### [Data rows]

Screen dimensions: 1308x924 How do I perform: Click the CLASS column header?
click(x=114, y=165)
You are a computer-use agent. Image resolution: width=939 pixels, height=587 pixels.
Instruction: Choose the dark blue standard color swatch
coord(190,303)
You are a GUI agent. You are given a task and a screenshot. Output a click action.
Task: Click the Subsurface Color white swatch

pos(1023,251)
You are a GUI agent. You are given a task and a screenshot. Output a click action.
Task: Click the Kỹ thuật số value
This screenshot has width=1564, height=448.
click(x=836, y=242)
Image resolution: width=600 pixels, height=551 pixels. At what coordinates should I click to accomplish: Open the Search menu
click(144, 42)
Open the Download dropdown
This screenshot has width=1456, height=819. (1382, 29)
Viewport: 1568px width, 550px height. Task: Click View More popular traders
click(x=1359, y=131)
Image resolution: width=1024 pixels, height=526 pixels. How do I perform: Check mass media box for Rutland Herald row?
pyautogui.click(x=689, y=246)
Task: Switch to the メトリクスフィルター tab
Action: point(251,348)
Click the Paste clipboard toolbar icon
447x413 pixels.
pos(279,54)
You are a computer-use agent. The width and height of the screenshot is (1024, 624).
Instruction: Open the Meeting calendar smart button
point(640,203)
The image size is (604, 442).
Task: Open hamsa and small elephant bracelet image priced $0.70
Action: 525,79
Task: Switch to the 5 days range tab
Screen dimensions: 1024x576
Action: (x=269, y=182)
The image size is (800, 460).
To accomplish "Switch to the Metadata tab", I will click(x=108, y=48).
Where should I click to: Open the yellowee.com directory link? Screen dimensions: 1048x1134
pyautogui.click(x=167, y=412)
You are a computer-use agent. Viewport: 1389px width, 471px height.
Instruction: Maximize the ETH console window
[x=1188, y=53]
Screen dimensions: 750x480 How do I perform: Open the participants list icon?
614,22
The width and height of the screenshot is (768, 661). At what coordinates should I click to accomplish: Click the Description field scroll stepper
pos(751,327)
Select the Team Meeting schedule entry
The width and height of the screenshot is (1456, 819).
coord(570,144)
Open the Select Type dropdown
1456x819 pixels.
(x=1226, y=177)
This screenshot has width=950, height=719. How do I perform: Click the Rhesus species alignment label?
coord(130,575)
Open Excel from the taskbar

### [What the task requires]
Recast all of the entries above as a JSON list of strings, one string per line, leaving out blank lines.

### [Task response]
[
  "Screen dimensions: 1308x924 How do I perform: Click the CLASS column header?",
  "click(x=114, y=165)",
  "You are a computer-use agent. Image resolution: width=939 pixels, height=587 pixels.",
  "Instruction: Choose the dark blue standard color swatch",
  "coord(190,303)",
  "You are a GUI agent. You are given a task and a screenshot. Output a click action.",
  "Task: Click the Subsurface Color white swatch",
  "pos(1023,251)",
  "You are a GUI agent. You are given a task and a screenshot. Output a click action.",
  "Task: Click the Kỹ thuật số value",
  "This screenshot has width=1564, height=448.",
  "click(x=836, y=242)",
  "Image resolution: width=600 pixels, height=551 pixels. At what coordinates should I click to accomplish: Open the Search menu",
  "click(144, 42)",
  "Open the Download dropdown",
  "This screenshot has width=1456, height=819. (1382, 29)",
  "Viewport: 1568px width, 550px height. Task: Click View More popular traders",
  "click(x=1359, y=131)",
  "Image resolution: width=1024 pixels, height=526 pixels. How do I perform: Check mass media box for Rutland Herald row?",
  "pyautogui.click(x=689, y=246)",
  "Task: Switch to the メトリクスフィルター tab",
  "Action: point(251,348)",
  "Click the Paste clipboard toolbar icon",
  "447x413 pixels.",
  "pos(279,54)",
  "You are a computer-use agent. The width and height of the screenshot is (1024, 624).",
  "Instruction: Open the Meeting calendar smart button",
  "point(640,203)",
  "The image size is (604, 442).",
  "Task: Open hamsa and small elephant bracelet image priced $0.70",
  "Action: 525,79",
  "Task: Switch to the 5 days range tab",
  "Screen dimensions: 1024x576",
  "Action: (x=269, y=182)",
  "The image size is (800, 460).",
  "To accomplish \"Switch to the Metadata tab\", I will click(x=108, y=48).",
  "Where should I click to: Open the yellowee.com directory link? Screen dimensions: 1048x1134",
  "pyautogui.click(x=167, y=412)",
  "You are a computer-use agent. Viewport: 1389px width, 471px height.",
  "Instruction: Maximize the ETH console window",
  "[x=1188, y=53]",
  "Screen dimensions: 750x480 How do I perform: Open the participants list icon?",
  "614,22",
  "The width and height of the screenshot is (768, 661). At what coordinates should I click to accomplish: Click the Description field scroll stepper",
  "pos(751,327)",
  "Select the Team Meeting schedule entry",
  "The width and height of the screenshot is (1456, 819).",
  "coord(570,144)",
  "Open the Select Type dropdown",
  "1456x819 pixels.",
  "(x=1226, y=177)",
  "This screenshot has width=950, height=719. How do I perform: Click the Rhesus species alignment label?",
  "coord(130,575)",
  "Open Excel from the taskbar"
]